24 La Convenzione (art. 3) «si prefigge lo scopo di promuovere la salvaguardia, la gestione e la pianificazione dei paesaggi e di organizzare la cooperazione europea in questo campo». Agli Stati parte, su scala nazionale, viene richiesto di adottare delle politiche del paesaggio (di cui la definizione alla lettera b dell’art. 1) intese come formulazione di principi, strategie e linee guida specifiche per la salvaguardia, gestione e pianificazione del paesaggio. Inoltre ogni Parte (art. 5) deve impegnarsi a riconoscere il paesaggio come fondamento della propria identità, stabilire e attuare, appunto, delle politiche del paesaggio che coinvolgano anche la partecipazione del pubblico, delle autorità locali e regionali e di altri soggetti che possano essere coinvolti nella loro realizzazione e ad integrare il paesaggio nelle politiche di pianificazione territoriale, urbanistica e di carattere culturale, ambientale, agricolo, sociale ed economico.
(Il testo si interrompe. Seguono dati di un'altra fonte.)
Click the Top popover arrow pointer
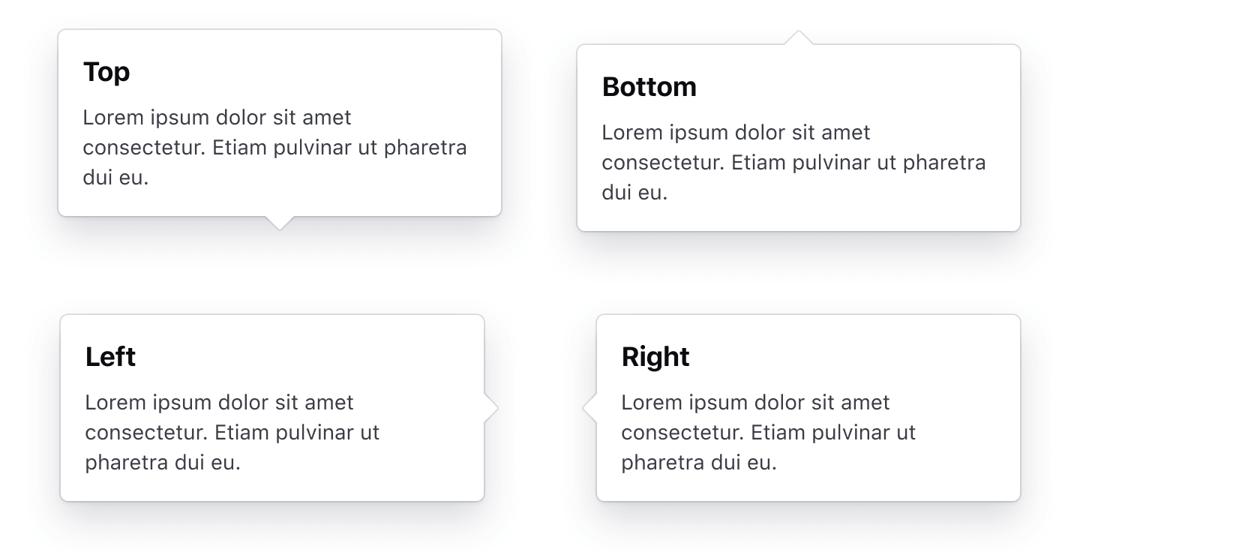The height and width of the screenshot is (555, 1254). tap(279, 221)
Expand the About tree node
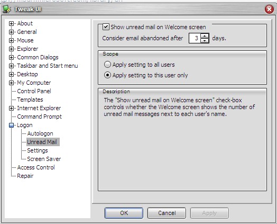The height and width of the screenshot is (224, 277). coord(11,23)
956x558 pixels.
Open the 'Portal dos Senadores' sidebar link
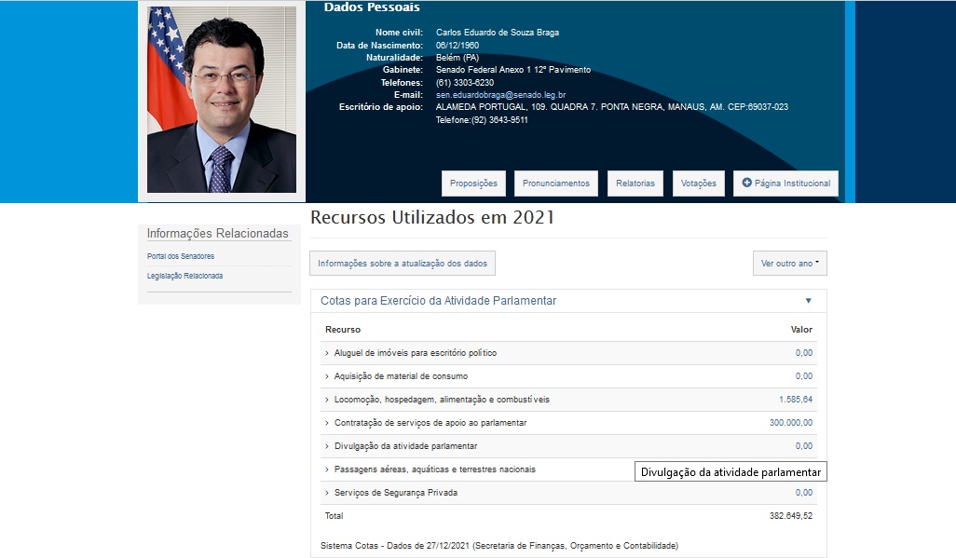point(180,255)
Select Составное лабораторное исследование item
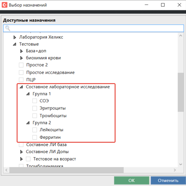 point(68,87)
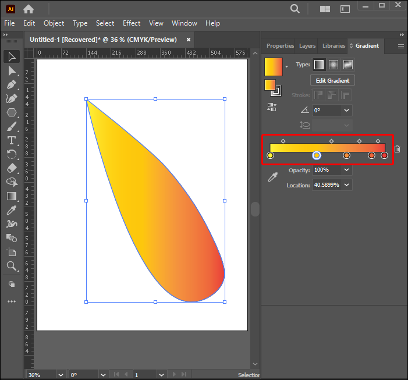Open the Effect menu

(132, 23)
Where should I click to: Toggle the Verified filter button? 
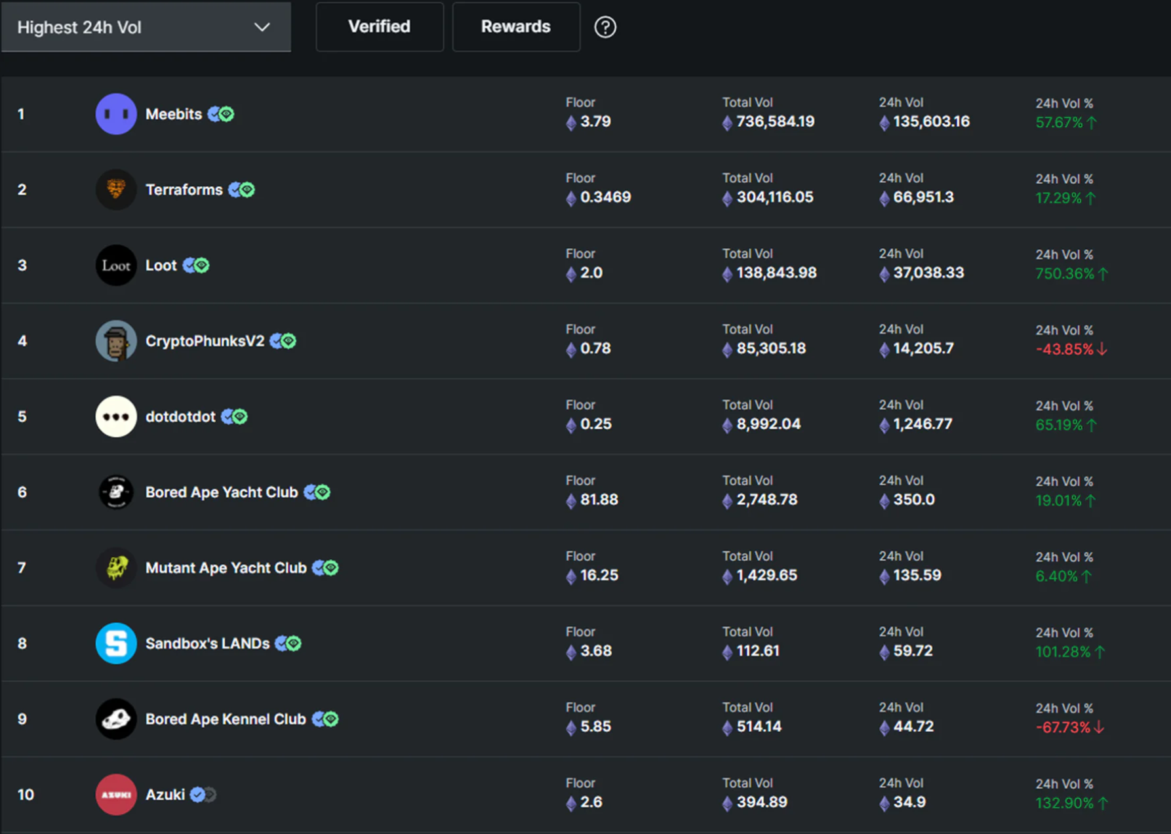[379, 27]
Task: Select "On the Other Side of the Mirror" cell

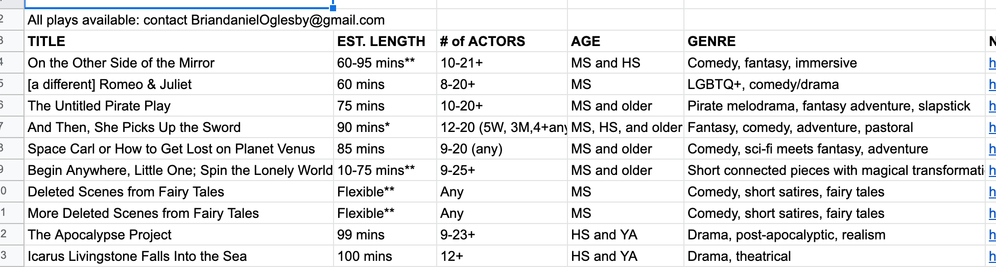Action: coord(121,63)
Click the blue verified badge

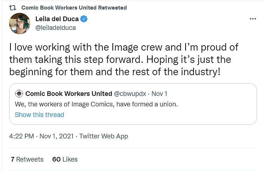[84, 19]
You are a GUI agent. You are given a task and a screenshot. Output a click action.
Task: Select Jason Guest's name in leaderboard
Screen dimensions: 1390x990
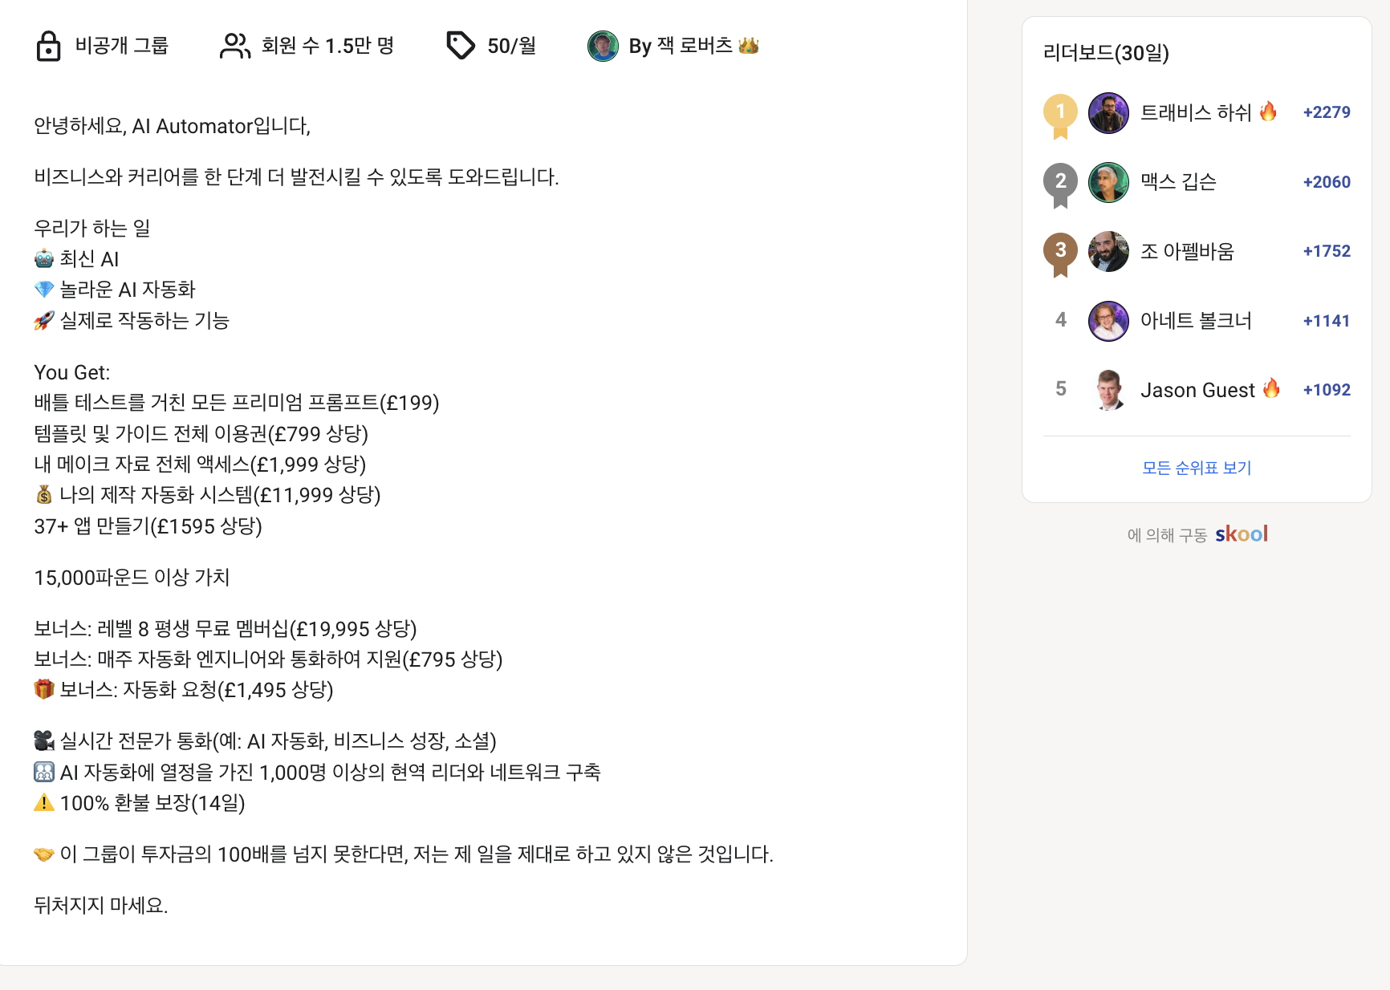coord(1197,391)
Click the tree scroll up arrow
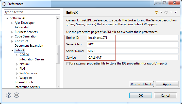The width and height of the screenshot is (182, 104). pyautogui.click(x=58, y=18)
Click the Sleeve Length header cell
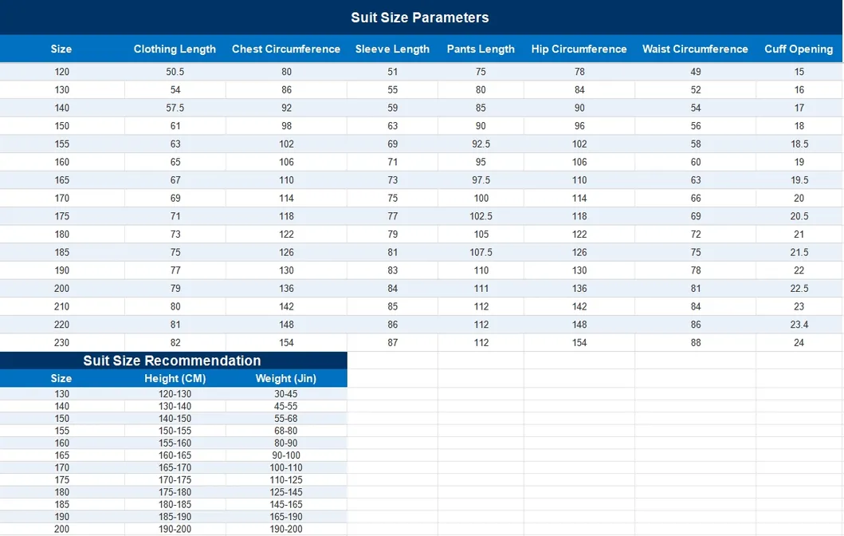844x536 pixels. click(392, 49)
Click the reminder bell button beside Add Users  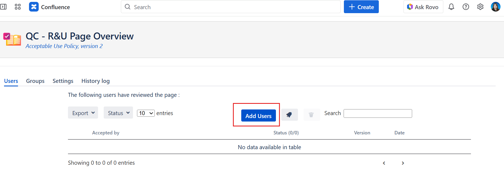[289, 115]
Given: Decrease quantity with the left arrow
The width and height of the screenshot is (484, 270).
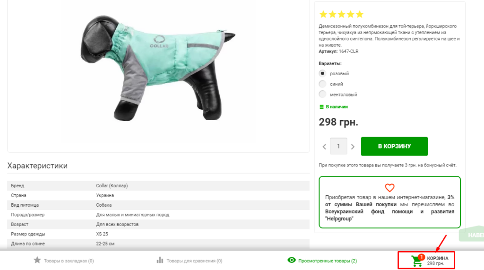Looking at the screenshot, I should [324, 147].
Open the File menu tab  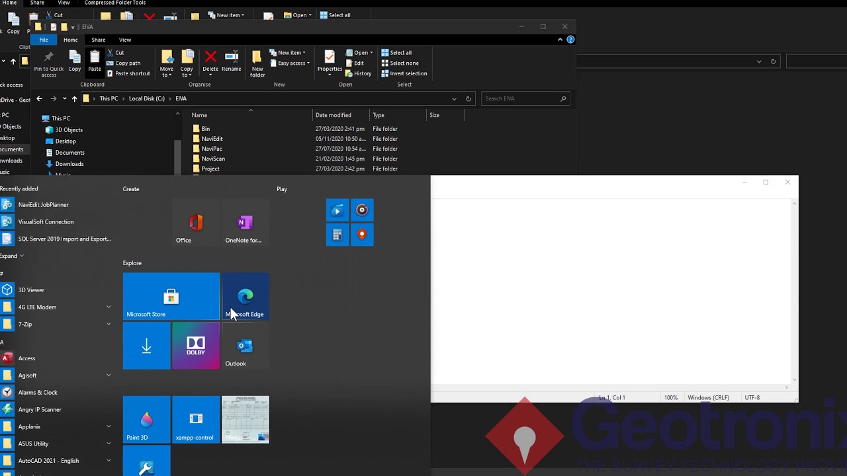click(x=43, y=40)
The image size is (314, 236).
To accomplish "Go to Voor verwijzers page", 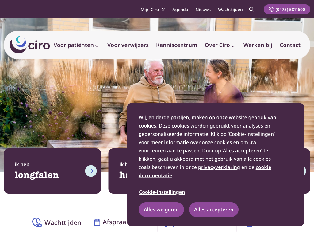I will point(128,45).
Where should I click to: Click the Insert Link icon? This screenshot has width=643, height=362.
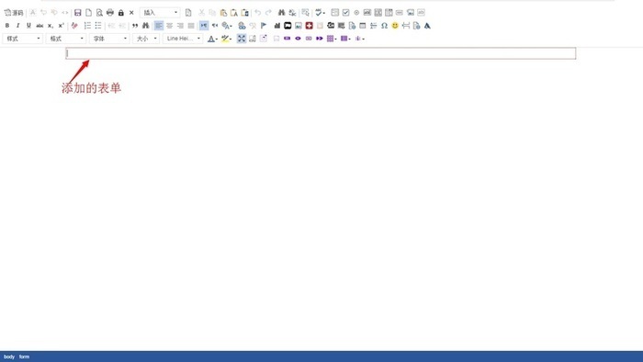pos(242,26)
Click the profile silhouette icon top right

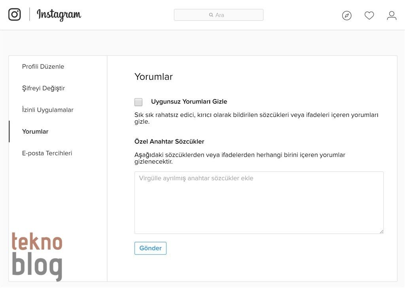[392, 16]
In aggiunta, l’art. 6 prevede delle misure specifiche quali la sensibilizzazione della società civile, la formazione di specialisti e l’educazione delle popolazioni, l’individuazione e la valutazione dei paesaggi nel proprio territorio per i quali dovranno essere stabiliti degli obiettivi di qualità paesaggistica e l’attivazione di strumenti di interventi volti alla salvaguardia e la alla gestione dei paesaggi. A livello internazionale, ancora una volta, viene richiamata l’importanza della cooperazione internazionale sia per l’attuazione delle rispettive politiche paesaggistiche, sia per l’assistenza reciproca e lo scambio di informazioni.

A chi affidare i meccanismi di controllo sull’effettiva applicazione della Convenzione, è stato un lungo dibattito conclusosi con la decisione di affidarli a Comitati intergovernativi già esistenti: il Comitato sulla diversità biologica e paesaggistica (CO- DBP) e il Comitato del patrimonio culturale (CC-PAT). Nel 2008 è stato, però, istituito anche il Comitato guida per il patrimonio culturale e il paesaggio.

La Convenzione prevede (art. 11) che ogni due anni venga assegnato il Premio del paesaggio alle collettività locali e regionali e ai loro consorzi che abbiano adottato e mantenuto politiche paesaggistiche particolarmente vantaggiosi per la salvaguardia e la gestione dei loro paesaggi e che tali politiche possano essere prese come modello di riferimento da altre collettività territoriali europee. Possono ricevere il Premio anche le ONG che dimostrino di aver avuto un apporto vantaggioso e rilevante nella salvaguardia

25 e gestione di determinati paesaggi culturali. Il Premio, come specificato dal Consiglio dei Ministri nel momento in cui ha adottato il regolamento (2008), sussiste non in una somma di denaro, ma in un diploma, il cui scopo è quello di manifestare un riconoscimento che porti delle ricadute di immagini vantaggiose per le collettività e le ONG che lo ricevono.